There is no doubt that the government is talking up the oil and gas sector. The talk has escalated to the point where there is “too much “gas” and very little substance. It is clear that the Granger government is overwhelmed by the enormity of the tasks in the sector. There is a lack of leadership, with confused and conflicting signals coming from various sections of government, and if this continues, it would undoubtedly undermine this nascent sector.

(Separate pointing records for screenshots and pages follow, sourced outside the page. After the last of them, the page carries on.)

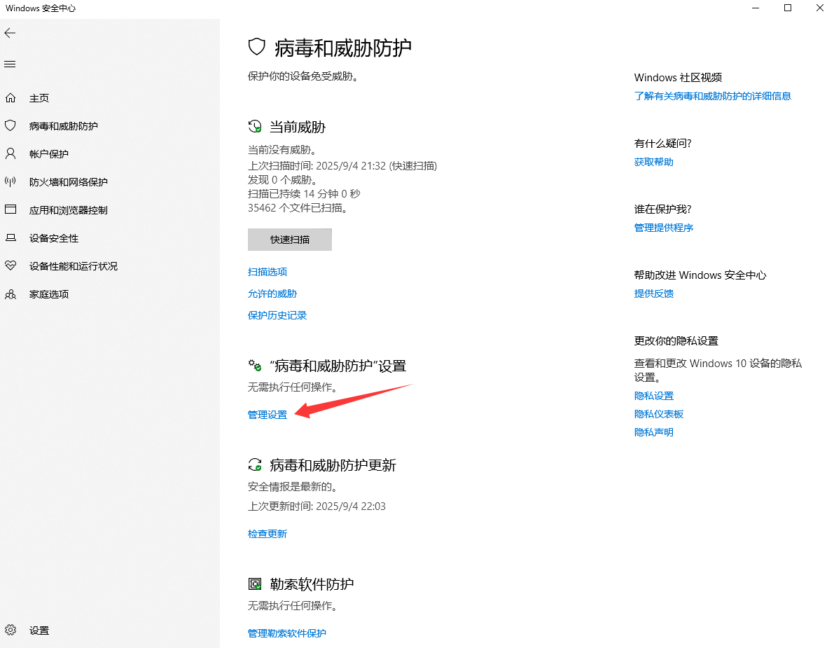Toggle the hamburger navigation menu
This screenshot has height=648, width=827.
[10, 64]
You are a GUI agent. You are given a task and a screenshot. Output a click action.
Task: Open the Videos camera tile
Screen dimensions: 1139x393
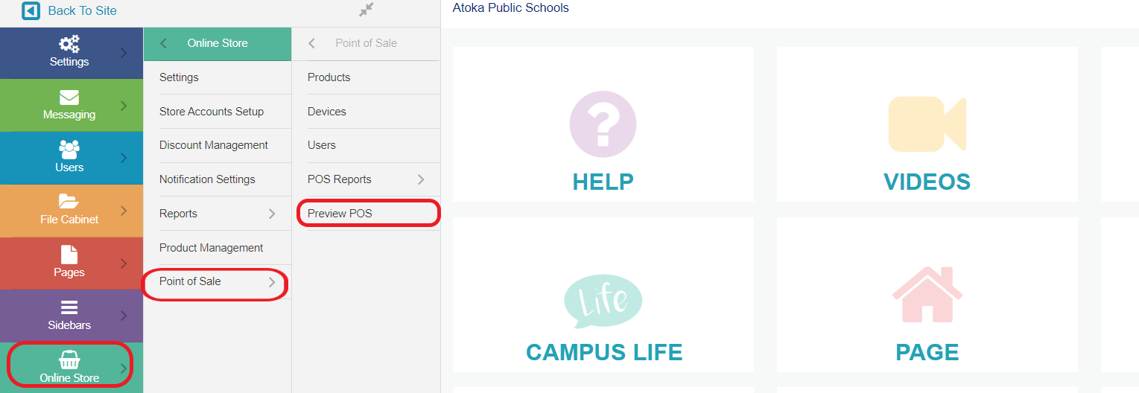927,124
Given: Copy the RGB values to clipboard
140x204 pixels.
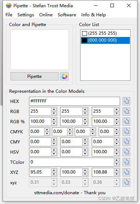Looking at the screenshot, I should [126, 111].
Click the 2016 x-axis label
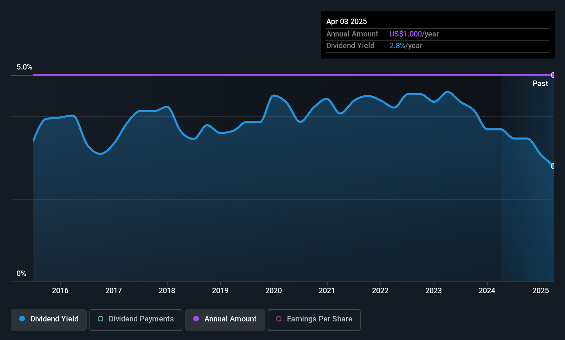Viewport: 565px width, 340px height. (60, 290)
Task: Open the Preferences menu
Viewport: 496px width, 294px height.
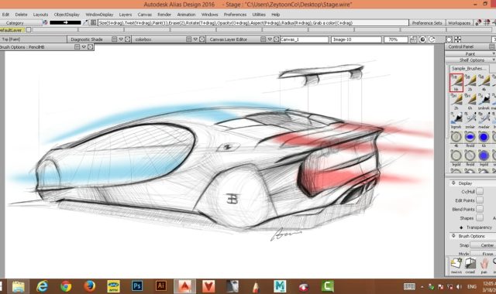Action: [x=235, y=15]
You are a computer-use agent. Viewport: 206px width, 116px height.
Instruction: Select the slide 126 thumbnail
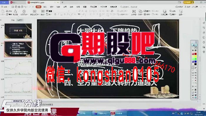point(18,31)
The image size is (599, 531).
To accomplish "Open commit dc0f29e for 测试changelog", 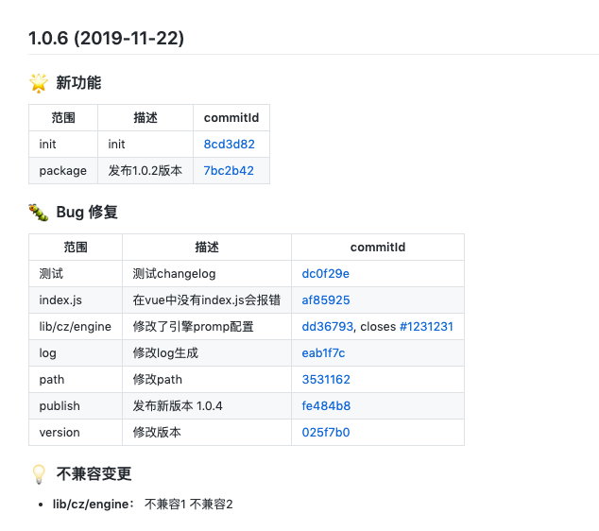I will tap(325, 274).
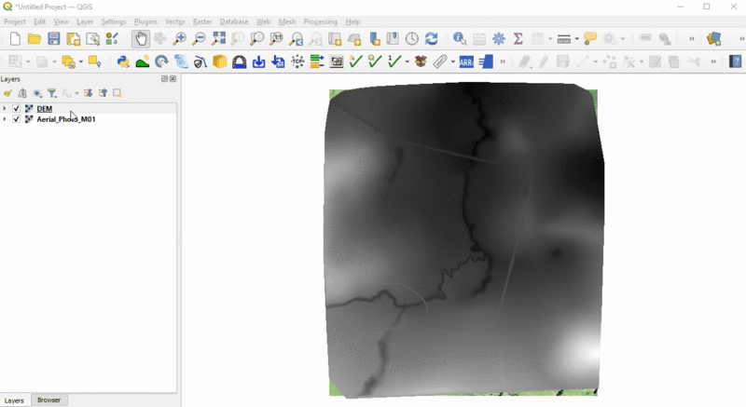Viewport: 746px width, 407px height.
Task: Open the Processing menu
Action: [x=320, y=21]
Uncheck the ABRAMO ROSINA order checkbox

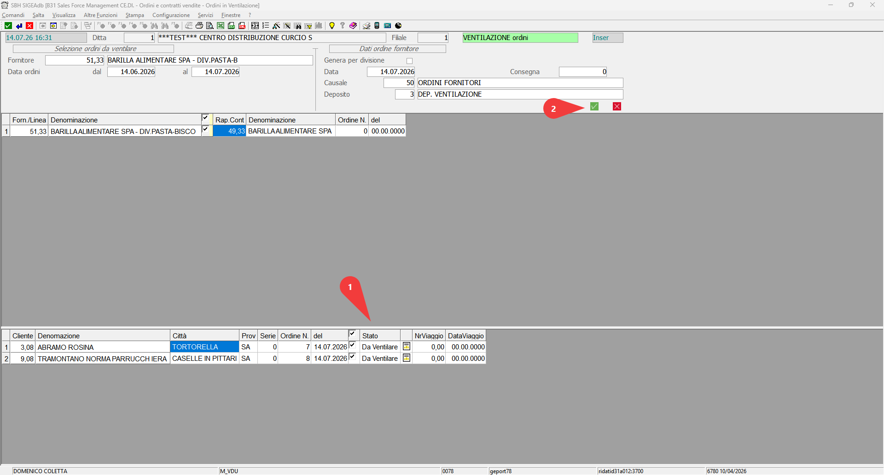(352, 345)
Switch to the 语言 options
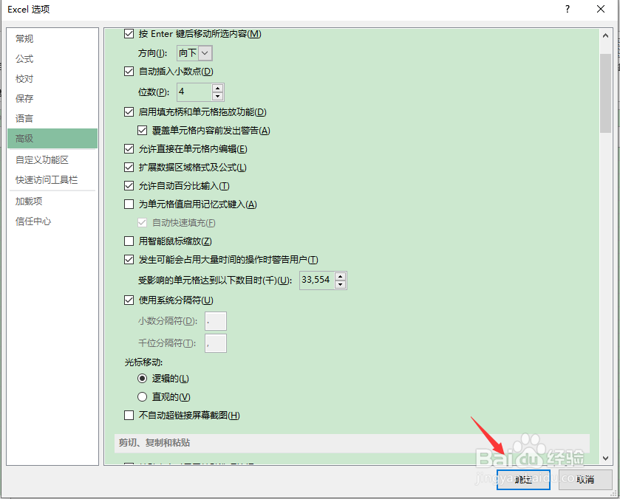620x499 pixels. [x=24, y=118]
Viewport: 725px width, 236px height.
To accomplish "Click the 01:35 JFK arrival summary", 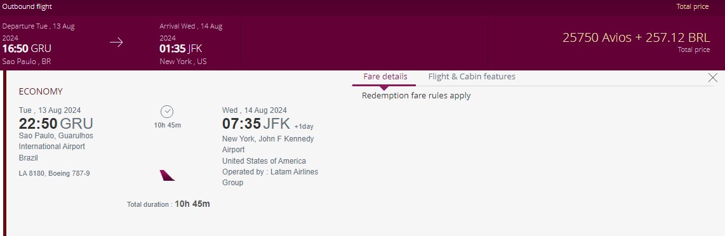I will (181, 49).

The government has failed to create the appropriate legislative framework. The flawed petroleum bill is languishing in a special select committee, and the other relevant legislation related to the growth and development of the sector has not been laid in the parliament. The department of oil and gas which would be the government’s lead agency for the industry is yet to be established. Legislation, policies and implementation plans on local content are still in its conceptualisation stage. Also, the IMF in its 2018 Article IV Consultation with Guyana on July 2018 warned that the “rules-based fiscal framework for managing oil wealth should be transparent and consistent with the resource fund deposit/withdrawal rules. “In the meanwhile, very few local companies have been able to realign themselves to benefit substantially from the business opportunities. With first oil expected in 2020, the government seems quite ill-prepared to inoculate itself again the “Dutch Disease” where volatility, risks of over-borrowing and overconsumption, and crowding out of local manufacturing can quickly spread in the economy. The Granger government’s incompetence is manifested in the oil and gas decision making, at best it is indecisive, and at its worst it is paralytic. And when it finally makes the decision it has an uncanny knack for amalgamating the worst options.

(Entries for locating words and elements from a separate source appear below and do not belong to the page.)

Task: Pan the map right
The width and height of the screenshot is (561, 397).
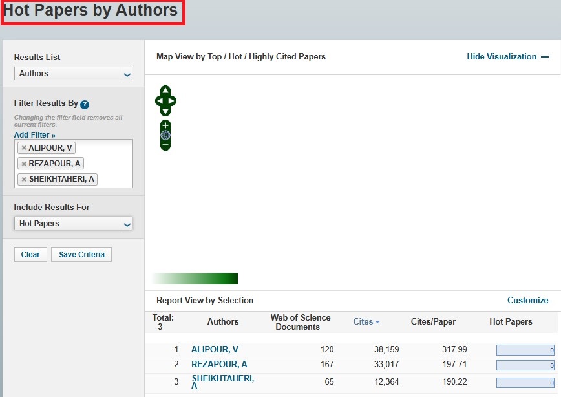Action: coord(173,101)
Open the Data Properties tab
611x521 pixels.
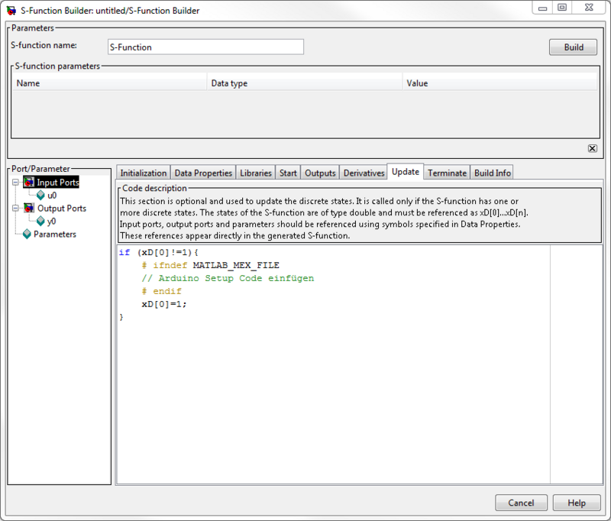202,173
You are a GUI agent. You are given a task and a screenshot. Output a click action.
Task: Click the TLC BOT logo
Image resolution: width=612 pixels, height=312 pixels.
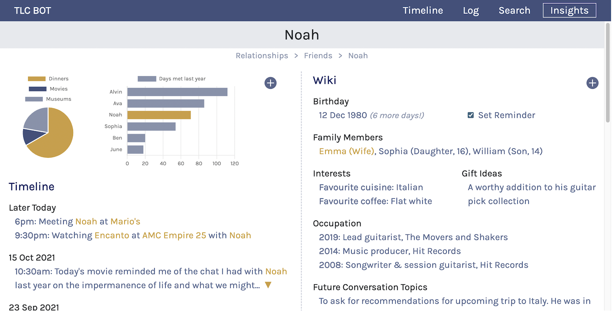click(x=33, y=11)
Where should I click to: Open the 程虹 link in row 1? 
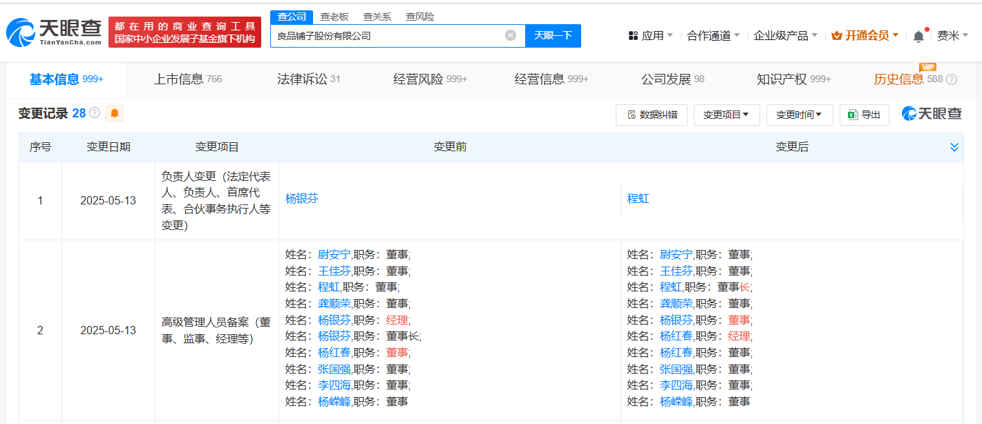click(637, 199)
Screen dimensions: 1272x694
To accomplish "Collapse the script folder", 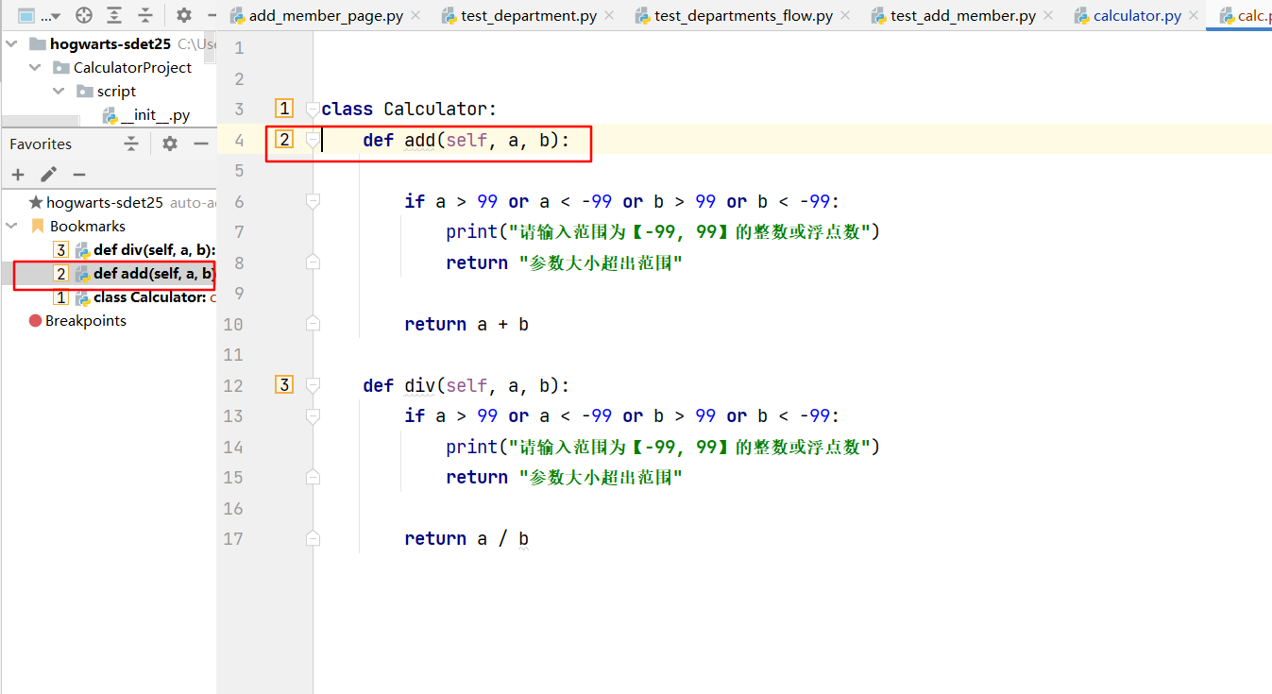I will 59,91.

The Granger government needs to urgently get its act together, in the oil and gas sector. It should be guided by international best practices that would ensure that this country gets the maximum benefit from its natural resource wealth. All Guyanese would like to see policies in this sector, that provide transparency and strengthened checks and balances for all phases of natural resource extraction and use (terms of contracts, monitoring of operations, collection and use of taxes). The establishment of a Sovereign Wealth Fund and the adoption of fiscal rules to ring-fence investments from proceeds of overtime depletion of natural resources are yet to be finalised. There is an urgent need for public sector capacity building in public investment management, monitoring and evaluation, budget processes, to transform natural wealth into produced capital and other forms of intangible wealth. If the Granger government fails to embrace these policies, it will have profound consequences for this and future generations.